Myers considers Roger Waters’ “Comfortably Numb” his signature song. That’s because unlike the Phil Collins, Jethro Tull, Paul Simon and Beatles songs he plays in his sets today, the Pink Floyd chestnut has one-of-a-kind personal meaning. A freak accident at the age of 38 left him with severe head, neck and shoulder injuries. As a result, Harvey Myers lived in excruciating pain – unrelieved by surgery or medication – for more than a decade.

“I didn’t sleep for over three years,” he reflects. “When I did, it was because they finally gave up trying to treat it, and put me on morphine. I spent my 40s on high doses of opioid medication.” He was able to manage three songs a day before he had to put the guitar down, drained.

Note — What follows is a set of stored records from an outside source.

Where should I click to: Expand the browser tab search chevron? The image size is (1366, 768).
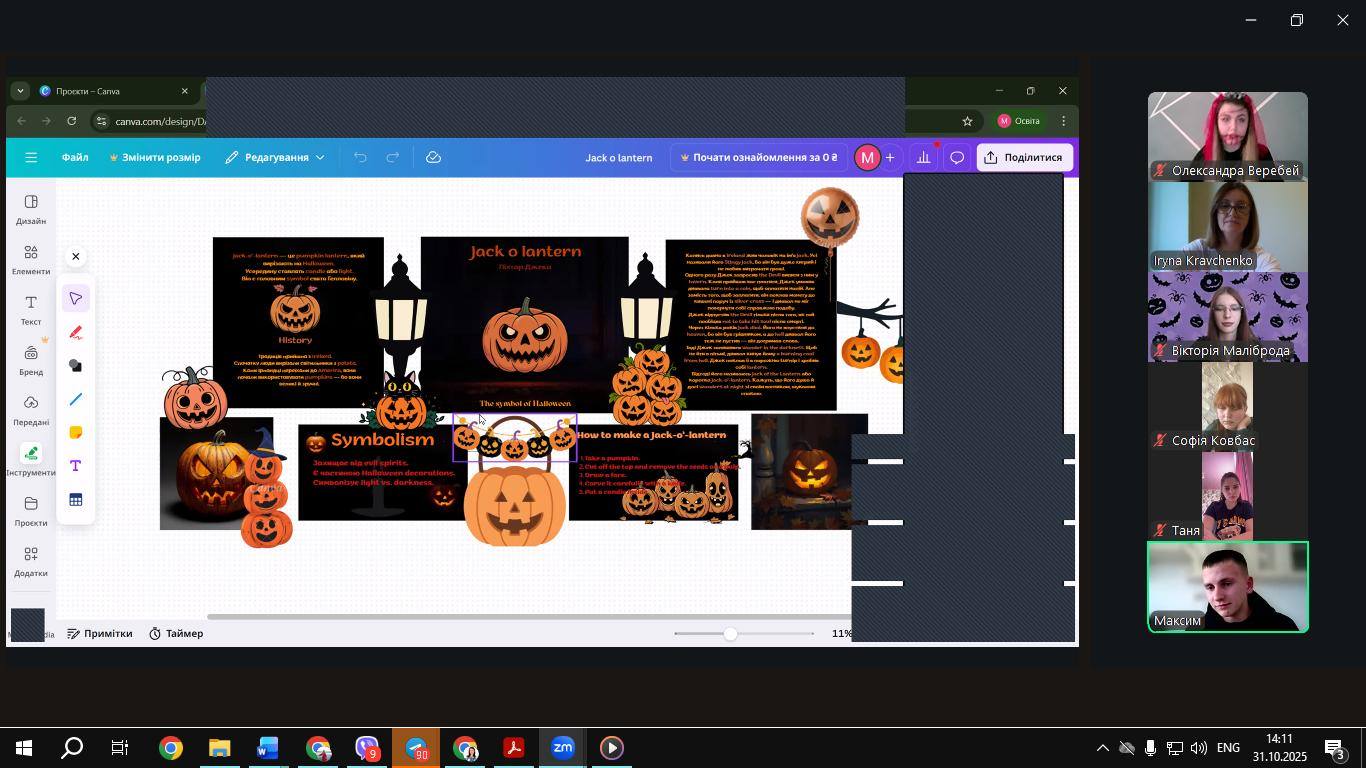click(20, 91)
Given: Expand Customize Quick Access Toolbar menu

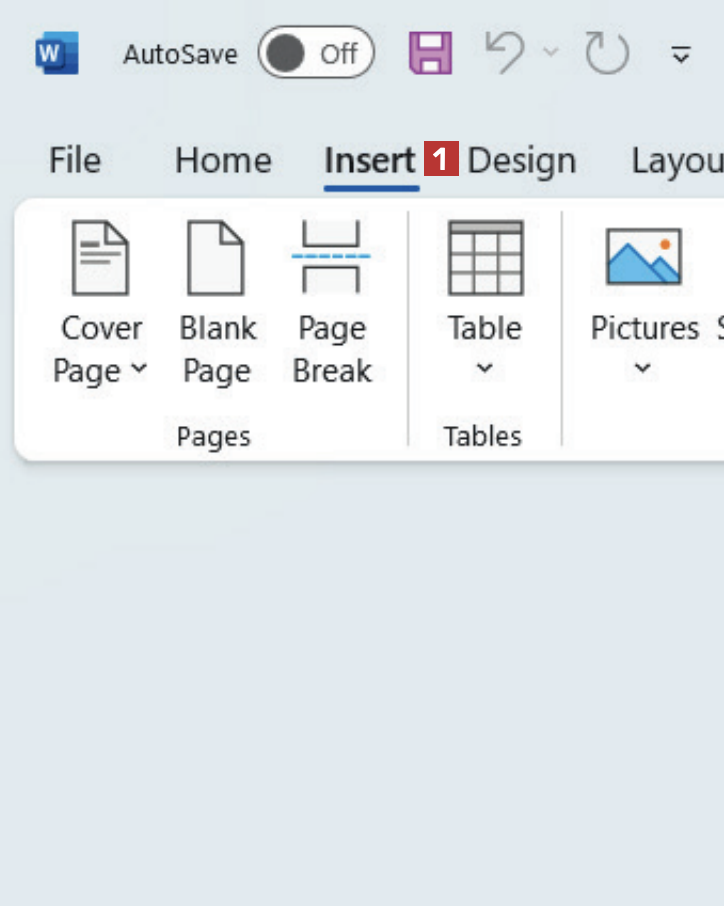Looking at the screenshot, I should 681,54.
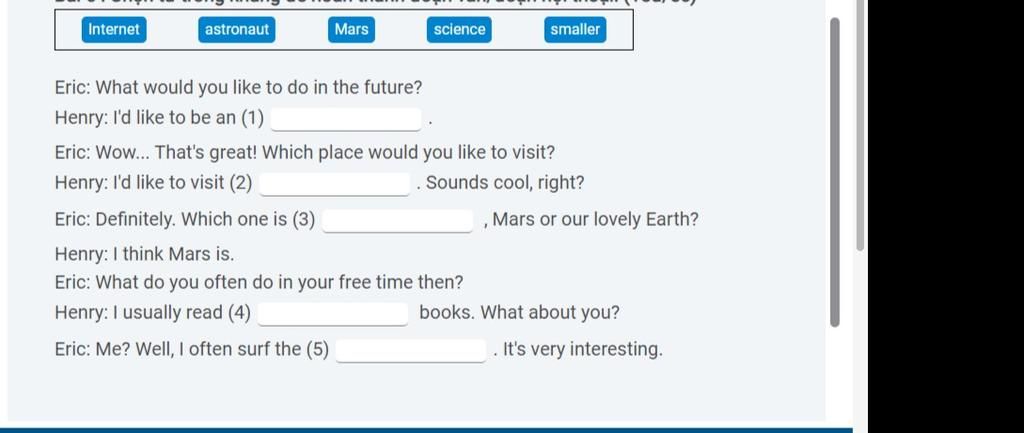The height and width of the screenshot is (433, 1024).
Task: Focus blank (3) after 'Which one is'
Action: tap(397, 221)
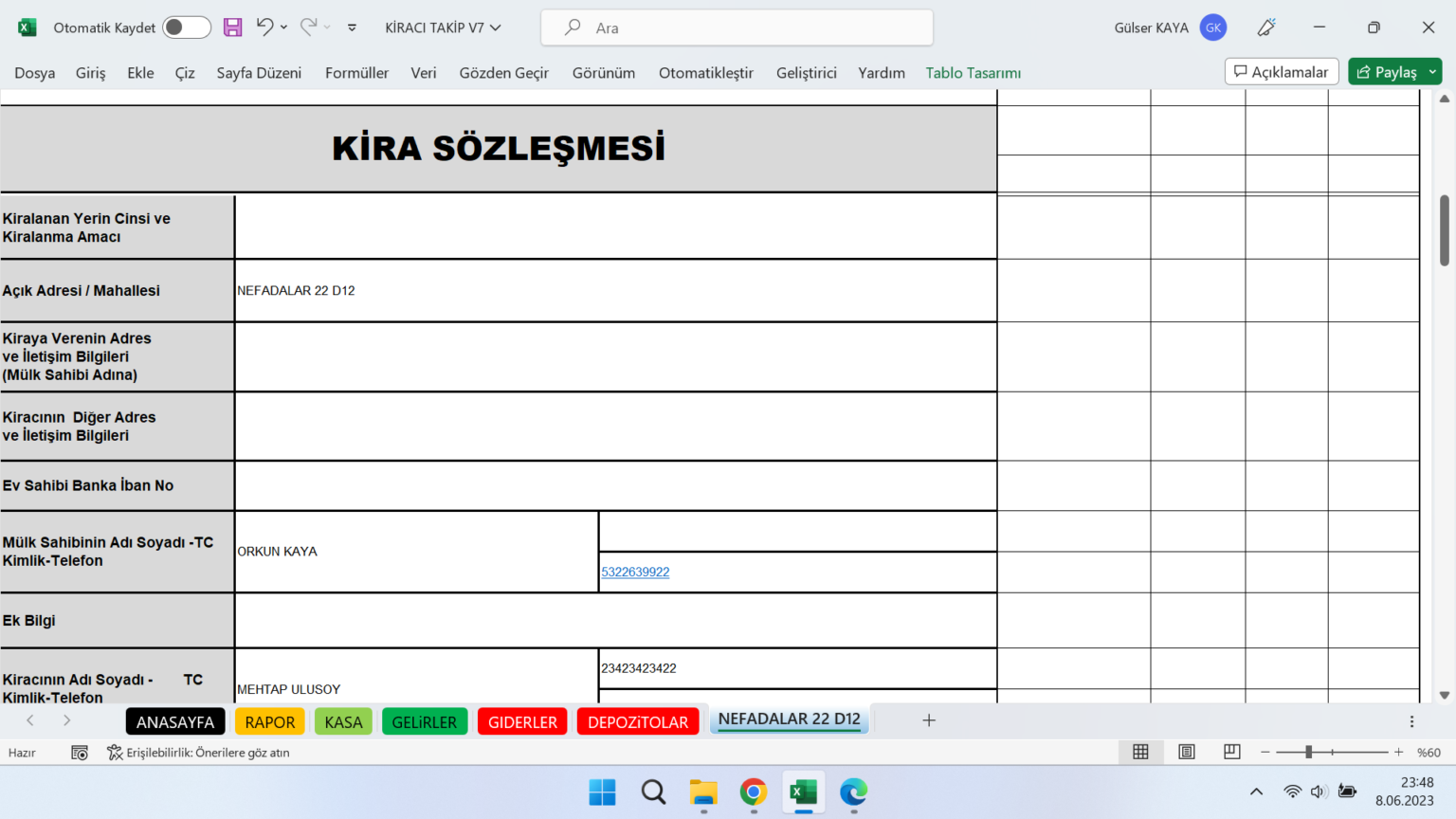The image size is (1456, 819).
Task: Click the Ara search field
Action: [x=737, y=27]
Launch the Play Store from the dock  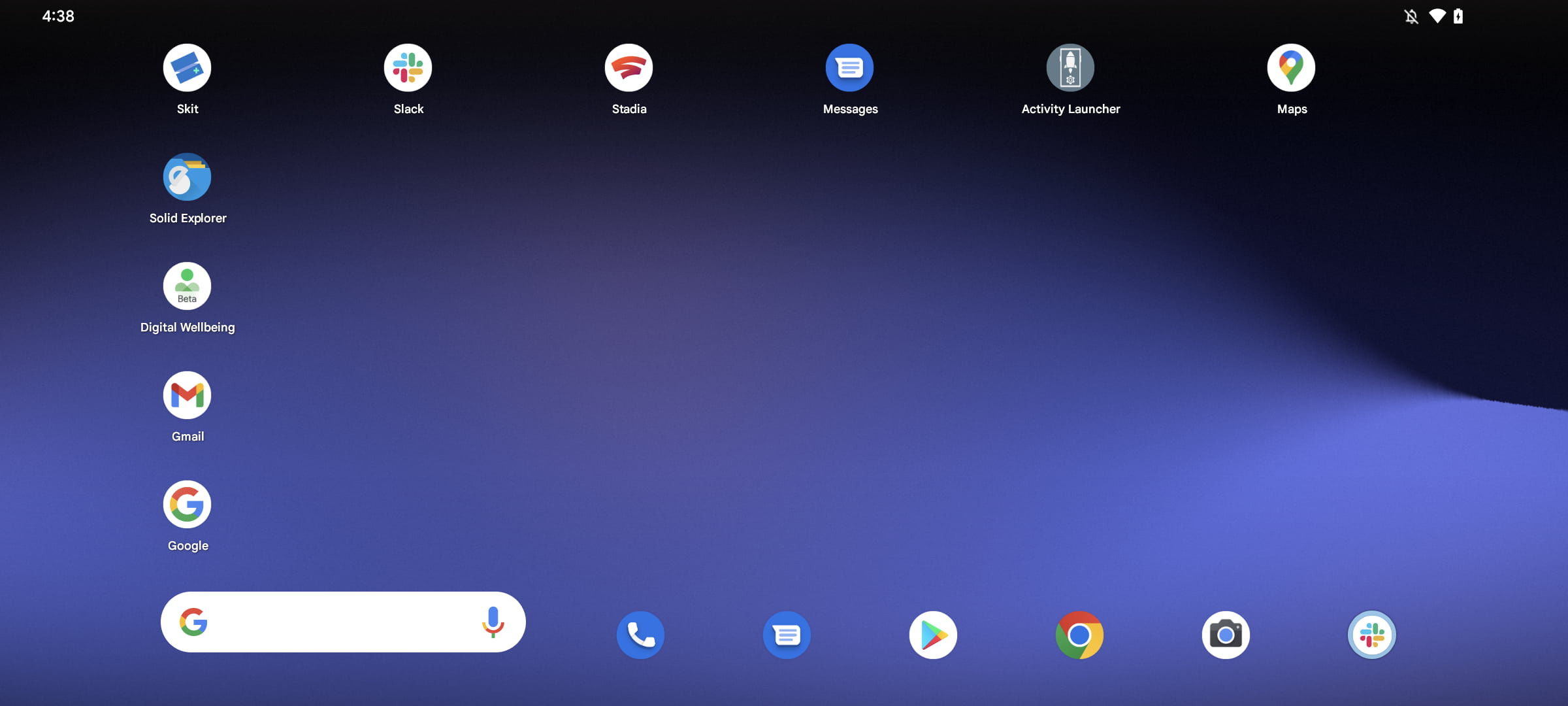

He came out of it in 2006, thanks to a new naturopathic procedure known as NeuroCranial Restructuring. Within days, he was 90 percent pain-free. And grateful. “Music,” he says, “has been my recovery vehicle.”

As a solo performer, Myers performs nearly every night of the week, throwing every ounce of passion and energy into the music he loves. He writes, too, and has begun recording sessions for his first album. “I have discovered,” he says, “that playing music is almost as pain relieving as morphine.”

Although he often performs with a band – or as a duo with his son, the prodigiously-talented Brad Myers, Harvey is in his element as a solo player, just him and that ever-present acoustic guitar. He sings with the voice of a man who’s been let out of a cage – thankful for the cool breeze, and the feeling of sun on his shoulders again.

“I pretty much always have a positive attitude,” he explains with a wink and a smile. “I mean, after surviving that and recovering, who’s got time to be down?”